[Excerpts from a dataset]
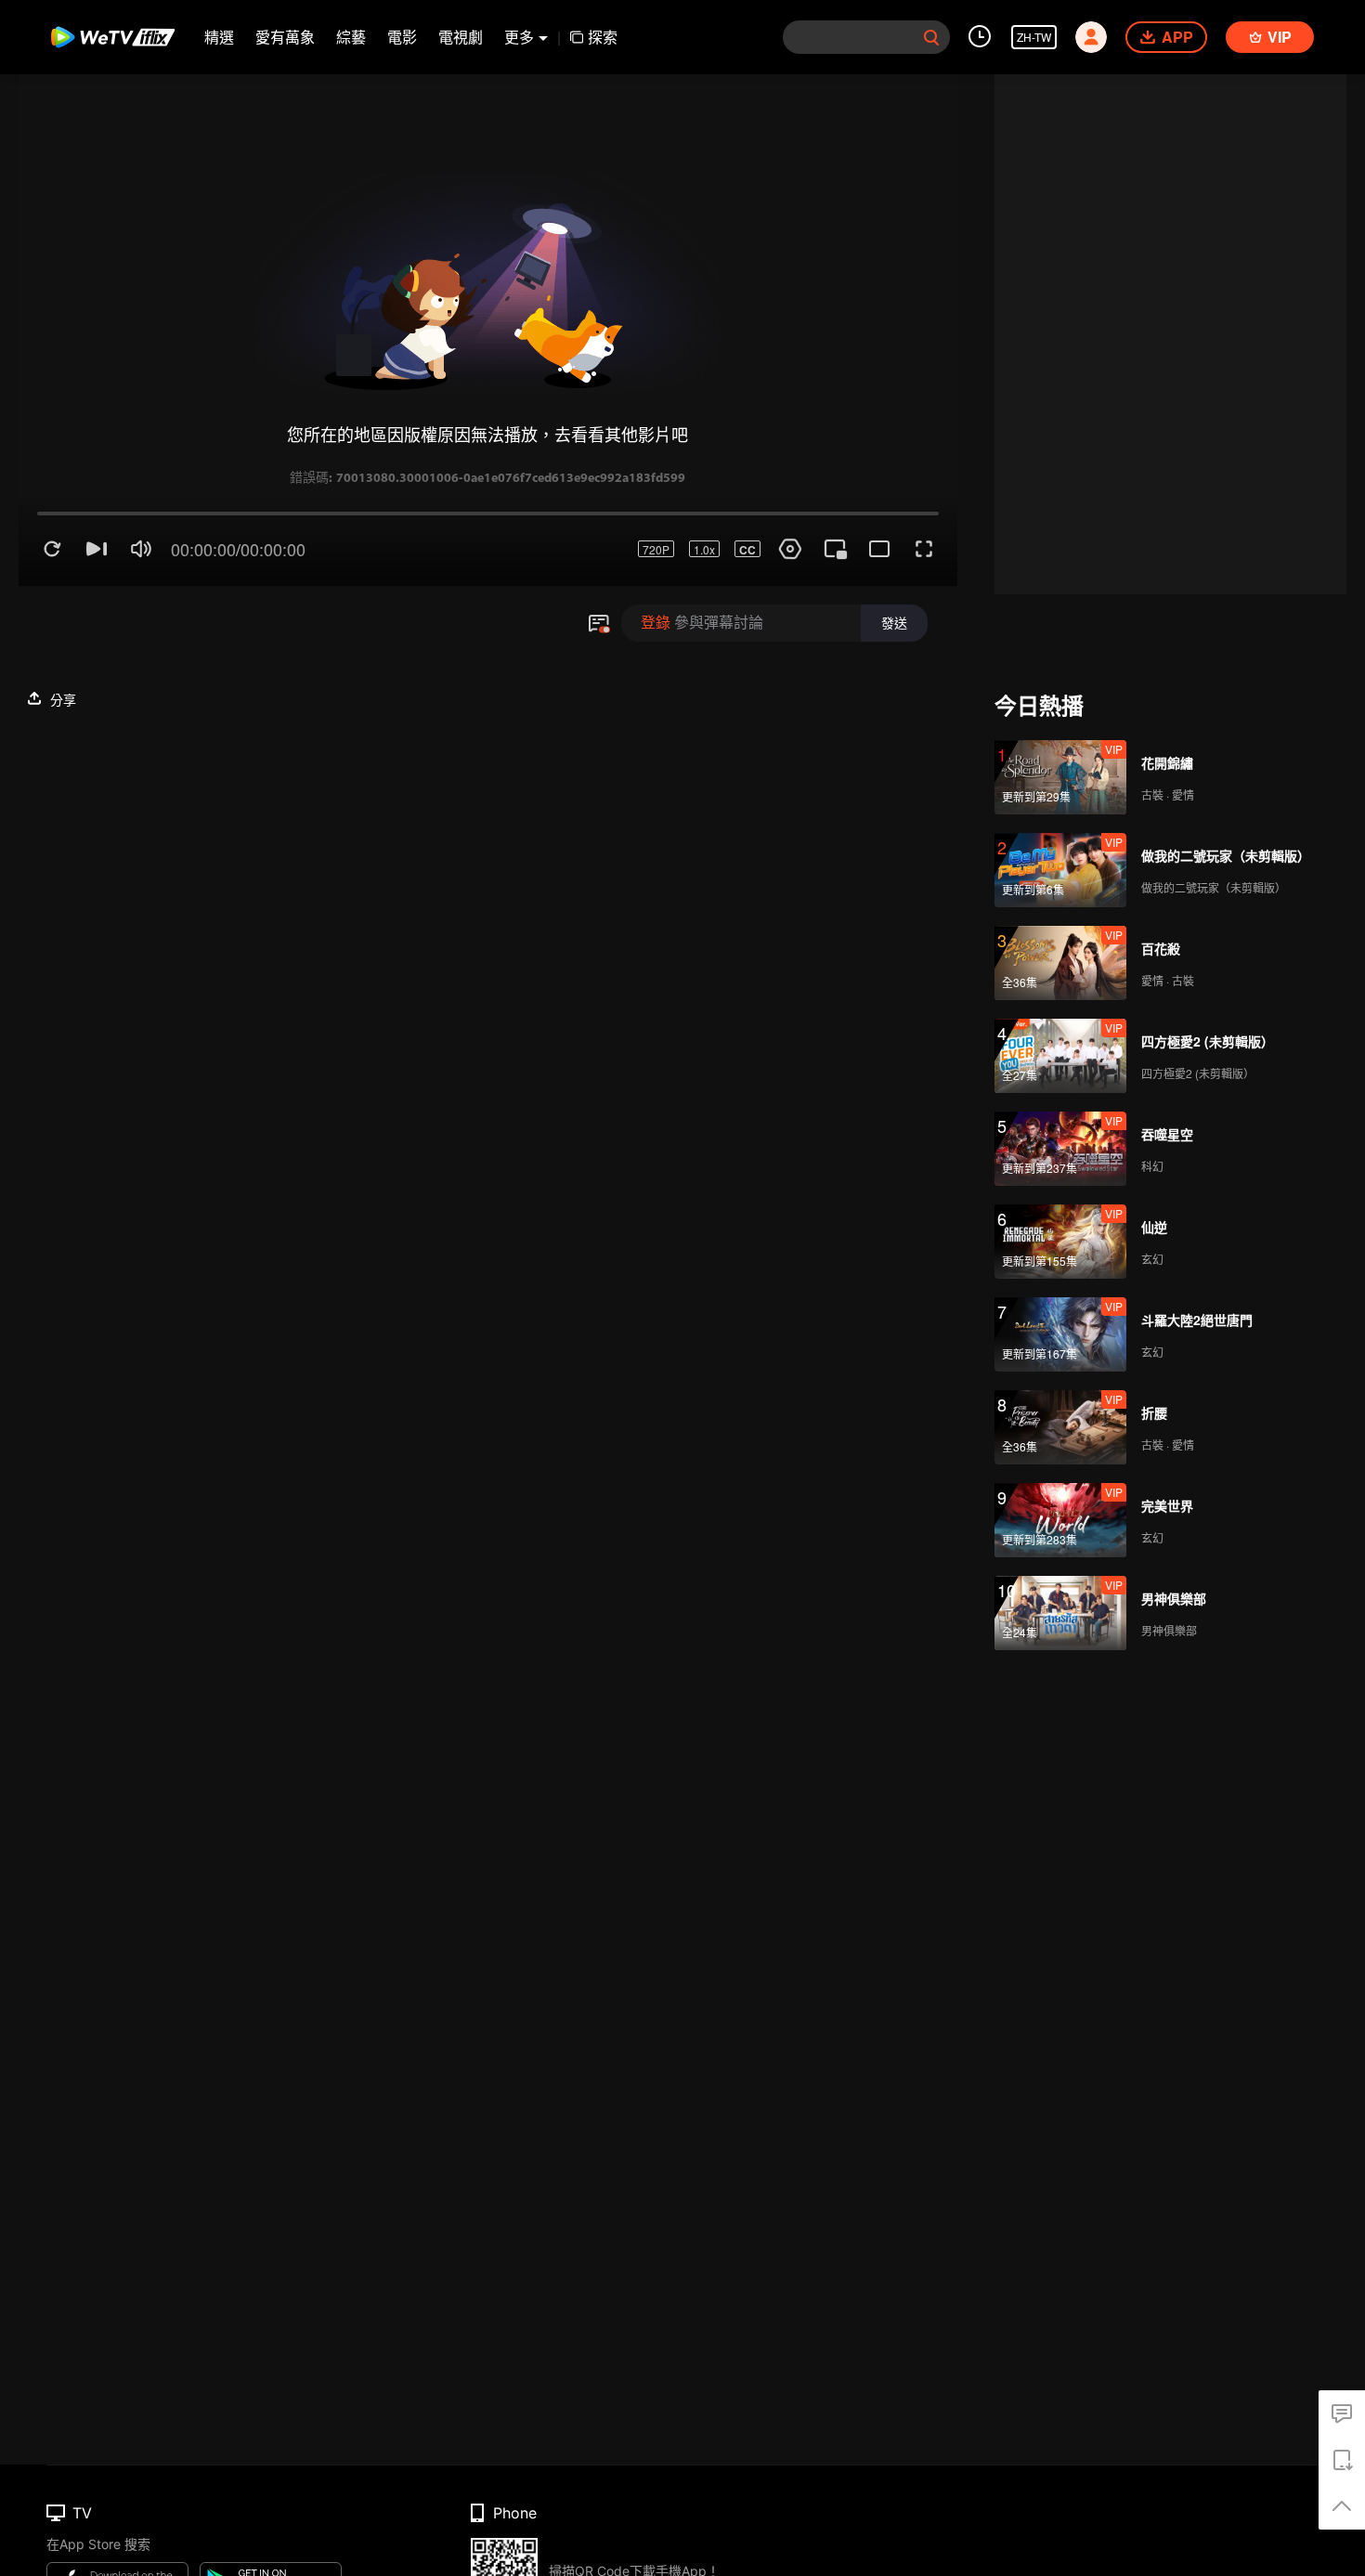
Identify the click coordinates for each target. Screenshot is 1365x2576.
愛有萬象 (285, 36)
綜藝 (351, 36)
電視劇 (460, 36)
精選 (219, 36)
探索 (603, 36)
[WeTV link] (113, 37)
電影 (402, 36)
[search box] (931, 37)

TASK BRIEF
All records above must be copied exactly, though the pictures they hold are to be left out.

ANSWER SPACE
Identify the click coordinates for each target. Screenshot is 1365x2576.
愛有萬象 (285, 36)
綜藝 (351, 36)
電視劇 (460, 36)
精選 (219, 36)
探索 (603, 36)
[WeTV link] (113, 37)
電影 (402, 36)
[search box] (931, 37)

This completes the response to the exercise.